Compensatory Rivalry by Respondents Receiving Less Desirable Treatments: For some studies, the design and plan of the study are publicly known. The control group subjects then know the expected difference between their group and the experimental group and may attempt to reduce or reverse the difference. This phenomenon may have occurred in the national hospice study funded by the Health Care Financing Administration (now CMS [Centers for Medicare/Medicaid Studies]) and conducted by Brown University (Greer, Mor, Sherwood, Morris, & Birnbaum, 1983). In this study, 26 hospices were temporarily reimbursed through Medicare while researchers compared the care given at hospices with that given at hospitals. The study made national headlines and was widely discussed in Congress. Health policy decisions related to the reimbursement of hospice care hinged on the findings of the study. The study found no significant differences in care between the two groups, although there were cost differentials. In addition to a selection threat (hospitals providing poor care to dying cancer patients were unlikely to agree to participate in the study), health care professionals in the hospitals selected may have been determined to counter the criticism that the care they provided was poor. This rivalry could have influenced the outcomes of the study and thus threatened its validity.

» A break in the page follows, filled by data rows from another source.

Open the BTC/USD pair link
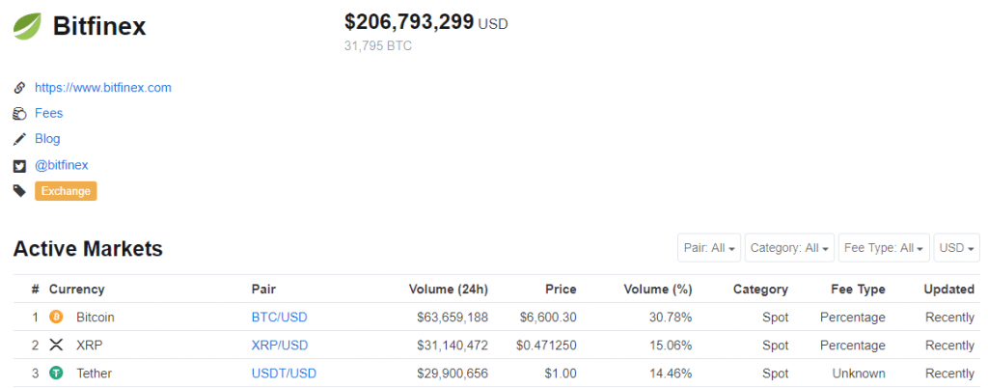279,317
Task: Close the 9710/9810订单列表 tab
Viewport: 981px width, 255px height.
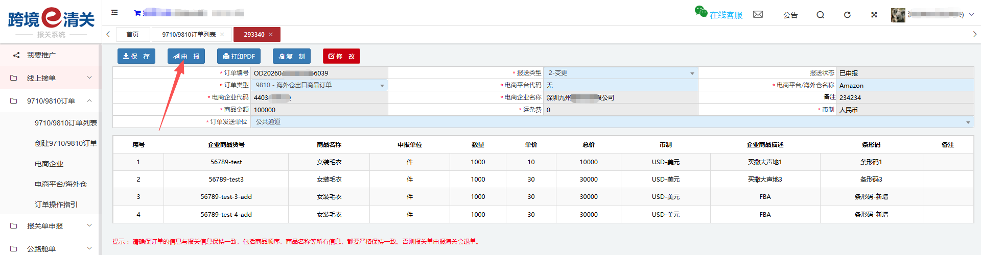Action: (222, 35)
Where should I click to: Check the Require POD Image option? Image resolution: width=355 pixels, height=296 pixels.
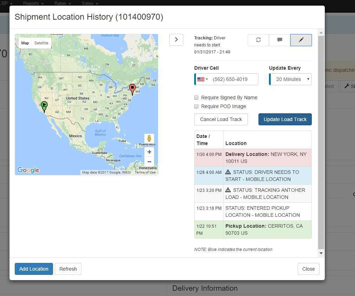tap(196, 106)
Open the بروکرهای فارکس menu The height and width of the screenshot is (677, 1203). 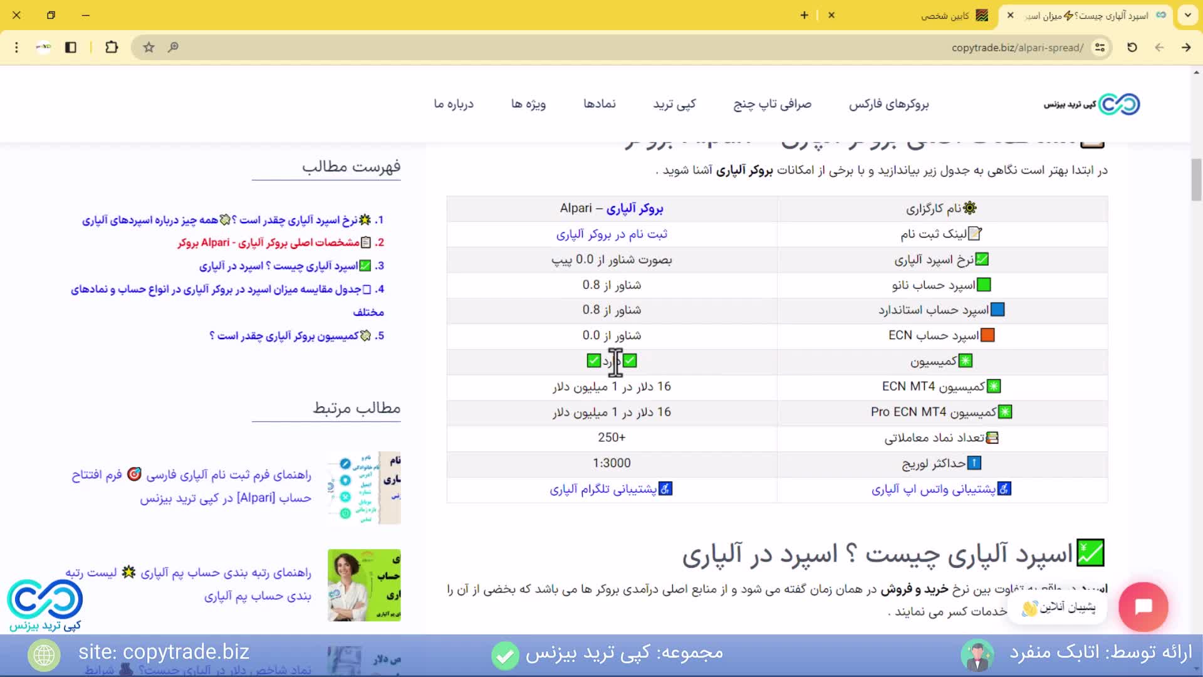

Resentful Demoralization of Respondents Receiving Less Desirable Treatments: If control group subjects believe that they are receiving less desirable treatment, they may withdraw, give up, or become angry. Changes in behavior resulting from this reaction rather than from the treatment can lead to differences that cannot be attributed to the treatment.
Construct validity examines the fit between the conceptual definitions and operational definitions of variables. Theoretical constructs or concepts are defined within the framework (conceptual definitions). These conceptual definitions provide the basis for the operational definitions of the variables. Operational definitions (methods of measurement) must validly reflect the theoretical constructs. (Theoretical constructs were discussed in Chapter 7; conceptual and operational definitions of concepts and variables were discussed in Chapter 8.)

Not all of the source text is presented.